=== Begin Enclosure ===

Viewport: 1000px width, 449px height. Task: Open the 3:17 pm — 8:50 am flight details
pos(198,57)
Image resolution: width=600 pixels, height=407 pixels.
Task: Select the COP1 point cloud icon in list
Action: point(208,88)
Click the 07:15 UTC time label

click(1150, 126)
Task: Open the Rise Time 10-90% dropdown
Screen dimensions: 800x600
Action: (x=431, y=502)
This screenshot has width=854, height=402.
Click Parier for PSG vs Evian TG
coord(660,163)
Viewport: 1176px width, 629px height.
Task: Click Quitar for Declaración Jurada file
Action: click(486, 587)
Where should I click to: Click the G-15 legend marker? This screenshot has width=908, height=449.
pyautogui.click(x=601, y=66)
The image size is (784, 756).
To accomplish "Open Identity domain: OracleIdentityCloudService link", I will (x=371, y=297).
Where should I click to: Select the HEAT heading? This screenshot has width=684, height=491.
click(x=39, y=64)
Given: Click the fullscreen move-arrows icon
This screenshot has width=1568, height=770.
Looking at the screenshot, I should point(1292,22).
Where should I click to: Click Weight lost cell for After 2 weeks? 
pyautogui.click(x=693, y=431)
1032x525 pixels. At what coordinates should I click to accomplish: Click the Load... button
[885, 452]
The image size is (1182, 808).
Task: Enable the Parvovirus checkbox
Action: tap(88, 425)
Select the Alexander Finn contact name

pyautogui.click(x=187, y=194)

=== End Enclosure ===

# WHAT THIS TASK INVOLVES
Reproduce every line above, keeping each word exactly as it appears.

# RESPONSE AREA
Viewport: 1000px width, 449px height. Task: Open the 3:17 pm — 8:50 am flight details
pos(198,57)
Image resolution: width=600 pixels, height=407 pixels.
Task: Select the COP1 point cloud icon in list
Action: point(208,88)
Click the 07:15 UTC time label

click(1150, 126)
Task: Open the Rise Time 10-90% dropdown
Screen dimensions: 800x600
Action: (x=431, y=502)
This screenshot has width=854, height=402.
Click Parier for PSG vs Evian TG
coord(660,163)
Viewport: 1176px width, 629px height.
Task: Click Quitar for Declaración Jurada file
Action: click(486, 587)
Where should I click to: Click the G-15 legend marker? This screenshot has width=908, height=449.
pyautogui.click(x=601, y=66)
The image size is (784, 756).
To accomplish "Open Identity domain: OracleIdentityCloudService link", I will (x=371, y=297).
Where should I click to: Select the HEAT heading? This screenshot has width=684, height=491.
click(x=39, y=64)
Given: Click the fullscreen move-arrows icon
This screenshot has width=1568, height=770.
Looking at the screenshot, I should point(1292,22).
Where should I click to: Click Weight lost cell for After 2 weeks? 
pyautogui.click(x=693, y=431)
1032x525 pixels. At what coordinates should I click to accomplish: Click the Load... button
[885, 452]
The image size is (1182, 808).
Task: Enable the Parvovirus checkbox
Action: tap(88, 425)
Select the Alexander Finn contact name

pyautogui.click(x=187, y=194)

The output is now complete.